The change we envisage is ambitious, but it would also boost the incomes of the least well off farmers by providing an alternative livelihood to loss making farming. These farms deserve the Landscape Recovery element on ELM to receive the third of the budget originally promised; last year it received well below one per cent of total spend.
Lowland peat needs special attention
Areas of lowland peat, such as the Fens and the Somerset Levels, deserve special attention. Each year, cropped lowland peat emits four times more greenhouse gases than the equivalent area of woodland could take out of the atmosphere in the same time period. In addition, the east of England, where lowland peat is mostly located, is becoming drier as our climate changes. This makes it harder to grow crops and necessitates expensive capital works to increase water storage. This all eats into profitability; indeed East Anglia farmers are already questioning their future.
This is where the government needs to use the Land Use Framework to support farmers to change how they make a living from the land. Whilst the third of cropped lowland peat that is horticultural is more difficult to shift to other parts of the country, it does not make sense to use the other two thirds to graze livestock or to grow livestock feed, which can easily be done elsewhere. The Land Use Framework should recognise the much greater public benefit in terms of climate mitigation and nature recovery that this land can provide if restored to wetland.

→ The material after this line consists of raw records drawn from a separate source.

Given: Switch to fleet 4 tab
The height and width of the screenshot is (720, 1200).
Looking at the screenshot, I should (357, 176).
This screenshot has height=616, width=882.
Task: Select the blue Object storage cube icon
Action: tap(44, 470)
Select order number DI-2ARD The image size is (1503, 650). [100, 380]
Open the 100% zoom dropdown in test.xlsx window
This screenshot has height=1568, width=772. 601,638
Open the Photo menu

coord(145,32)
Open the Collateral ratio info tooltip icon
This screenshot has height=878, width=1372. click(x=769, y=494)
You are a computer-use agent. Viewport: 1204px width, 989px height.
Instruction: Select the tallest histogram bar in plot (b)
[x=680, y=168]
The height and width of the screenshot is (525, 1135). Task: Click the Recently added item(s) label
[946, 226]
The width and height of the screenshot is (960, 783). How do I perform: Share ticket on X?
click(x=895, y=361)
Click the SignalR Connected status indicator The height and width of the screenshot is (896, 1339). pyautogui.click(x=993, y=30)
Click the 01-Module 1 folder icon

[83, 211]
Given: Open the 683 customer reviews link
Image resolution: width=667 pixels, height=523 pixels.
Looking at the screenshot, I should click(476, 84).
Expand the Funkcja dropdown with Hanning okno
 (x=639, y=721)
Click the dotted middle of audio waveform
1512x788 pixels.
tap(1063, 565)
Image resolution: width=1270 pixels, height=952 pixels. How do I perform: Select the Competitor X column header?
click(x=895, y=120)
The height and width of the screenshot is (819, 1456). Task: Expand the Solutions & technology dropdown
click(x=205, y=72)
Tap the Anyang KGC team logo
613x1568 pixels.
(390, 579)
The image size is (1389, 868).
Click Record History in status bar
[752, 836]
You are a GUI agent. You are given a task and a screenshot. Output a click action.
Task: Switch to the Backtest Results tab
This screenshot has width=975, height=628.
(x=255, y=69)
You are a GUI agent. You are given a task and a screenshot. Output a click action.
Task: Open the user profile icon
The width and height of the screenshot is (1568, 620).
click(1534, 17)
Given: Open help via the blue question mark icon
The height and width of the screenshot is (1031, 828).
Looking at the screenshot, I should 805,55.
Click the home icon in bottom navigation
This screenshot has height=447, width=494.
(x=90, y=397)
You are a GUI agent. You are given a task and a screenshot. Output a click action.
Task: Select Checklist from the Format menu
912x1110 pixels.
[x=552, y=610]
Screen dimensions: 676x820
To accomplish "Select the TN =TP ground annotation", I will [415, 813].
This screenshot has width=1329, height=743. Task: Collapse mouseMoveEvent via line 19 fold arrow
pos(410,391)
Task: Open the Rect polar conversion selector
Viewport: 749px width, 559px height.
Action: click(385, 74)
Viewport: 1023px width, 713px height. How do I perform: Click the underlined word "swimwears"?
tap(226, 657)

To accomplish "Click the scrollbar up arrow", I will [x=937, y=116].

Issues that require small areas of land should not dominate discussions
It will be important for the framework, when it comes, to keep a perspective on the bigger picture and what’s needed to reach environmental goals. It should not get bogged down on issues that involve relatively little land. For instance, though often the centre of fierce debate, the projected expansion of housing, solar and wind energy will occupy just two per cent, 0.3 per cent and 0.2 per cent of the UK’s area respectively by 2050. In contrast, our research suggests 2.5 per cent of farmed land will need to change use to either semi-natural habitat or agroecologically managed farming every year between now and 2050 to meet the country’s legal climate and nature goals.
At the same time, the framework must avoid the trap of suggesting that everything can be delivered everywhere. There are trade-offs. Unfarmed land can store carbon, farmed land tends to emit it. And nature is more abundant in woodlands, wetlands and other unfarmed landscapes than on farmland.
The Land Use Framework must set the vision that ELM desperately needs to move forward, being clear about where land managers across the country would best be pursuing alternative outcomes to food production or, indeed, where food production should be the priority. If it does, the Land Use Framework will become a historic landmark, determining a positive future for the health and wellbeing of the country.